Epigenomic anomalies in MDS coexist with cytogenetic changes in more than half the patients and with somatic mutations in virtually every case. Thus, the full manifestations of the disease appear to require concurrent genetic and epigenetic damage. The case for MDS as an epigenetic disease (in some instances) received a strong boost when genome-wide sequencing studies revealed frequent mutations in epigenetic effectors.30 These include mutations in DNA methylation controllers (DNMT3a, a de novo DNA methylase and TET2, a DNA demethylase), histone modifiers (EZH2, a methyltransferase that catalyzes histone H3 lysine 27 [H3K27] trimethylation and ASXL1, a member of the polycomb group proteins that are also regulators of H3K27). Much remains to be learned about the specific effects of these mutations but it is very likely that their transforming ability is linked to specific epigenetic regulation (Figure 1).

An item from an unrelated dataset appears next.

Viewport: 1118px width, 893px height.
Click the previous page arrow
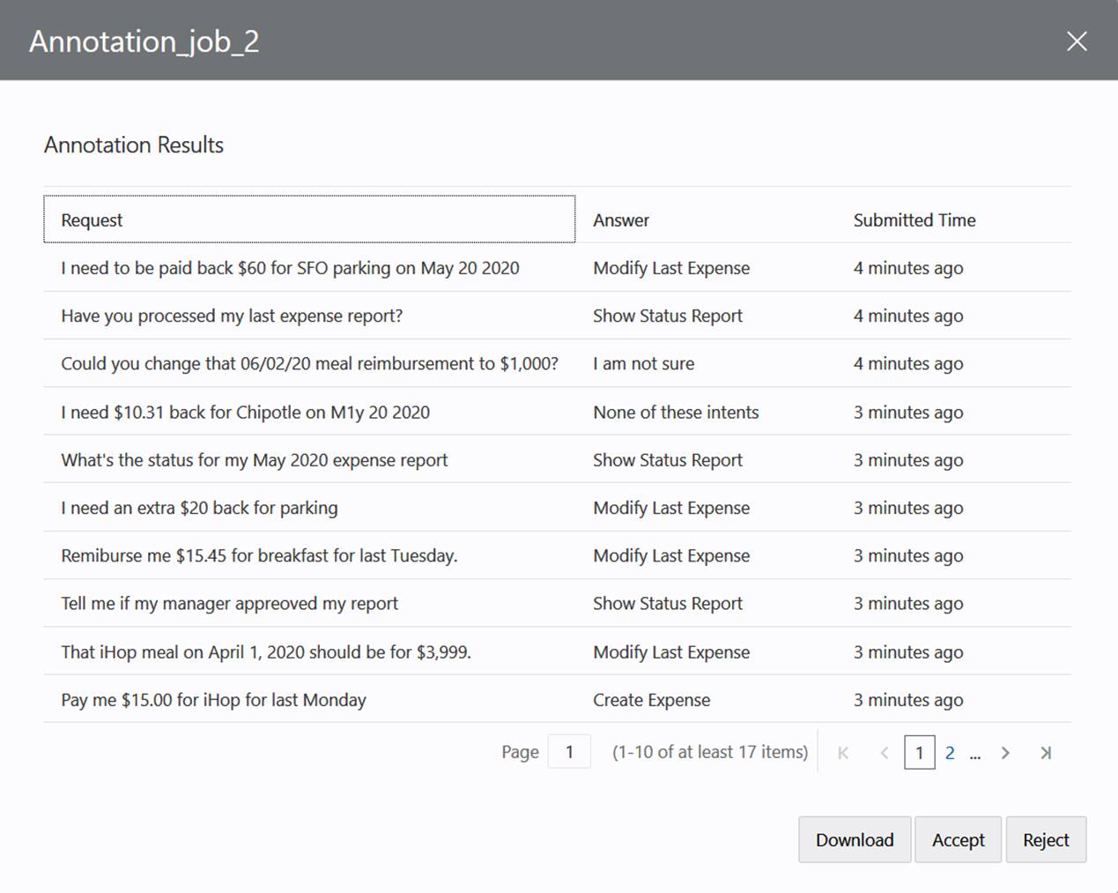(x=884, y=753)
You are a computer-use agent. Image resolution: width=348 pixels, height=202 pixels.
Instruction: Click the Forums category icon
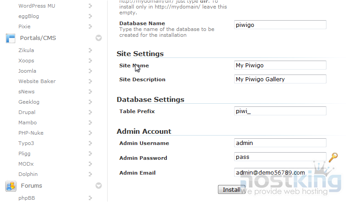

DNMT3a is a de novo DNA methylase that is expressed at high levels in hematopoietic stem cells.34 Mutations in DNMT3a can be seen in both MDS35 and AML.36 The mutation distribution (a hotspot present in about half the cases and mutations throughout the gene in the other half) and in vitro studies37 suggest that some of the mutations reduce its methyltransferase catalytic activity, but the ultimate functional consequences of these mutations remain incompletely understood. Indeed, there are few well-characterized specific methylation targets of DNMT3a that are altered as a result of these mutations. In a mouse model, hematopoietic-specific deletion of DNMT3a results in stem cell expansion and reduced differentiation, along with DNA methylation changes in an unexpectedly narrow subset of genes.34 It is likely that this mouse model is relevant to understanding the defects in DNMT3a mutant myeloid leukemias.

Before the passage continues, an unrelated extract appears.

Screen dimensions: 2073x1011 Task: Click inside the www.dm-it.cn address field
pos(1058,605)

TET2 is an enzyme that catalyzes the production of 5-hydroxy-methylcytosine from 5-methyl-cytosine, in a reaction that ultimately leads to DNA demethylation. Inactivating mutations in TET2 are frequent in MDS, and are present in almost half of all cases of chronic myelomonocytic leukemia (CMML).38 The effects of these mutations on genomic DNA methylation remain controversial. Although TET2 mutant cases clearly show decreased 5-hmC39 and increased 5-mC,40 effects on gene-specific methylation have been inconsistent, with 1 study reporting mostly CpG island hypomethylation39 (comparison of MDS with/without mutation), another reporting CpG island hypermethylation41 (comparison of AML with mutation to normal cells), and a third showing no effect on CpG islands40 (comparison of CMML with/without mutations). TET2 is part of a family of 3 proteins.42 TET1 and TET3 have a CXXC domain that is characteristic of proteins that bind to CpG islands.43 By contrast, TET2 lacks a CXXC domain, and it is likely that its effects on DNA methylation lie outside of CpG islands. Deletion of TET2 in mice results in a myelomonocytic expansion reminiscent of CMML,44 and it is likely an excellent example of a genetic defect leading to aberrant differentiation through specific epigenetic changes (that remain to be conclusively delineated).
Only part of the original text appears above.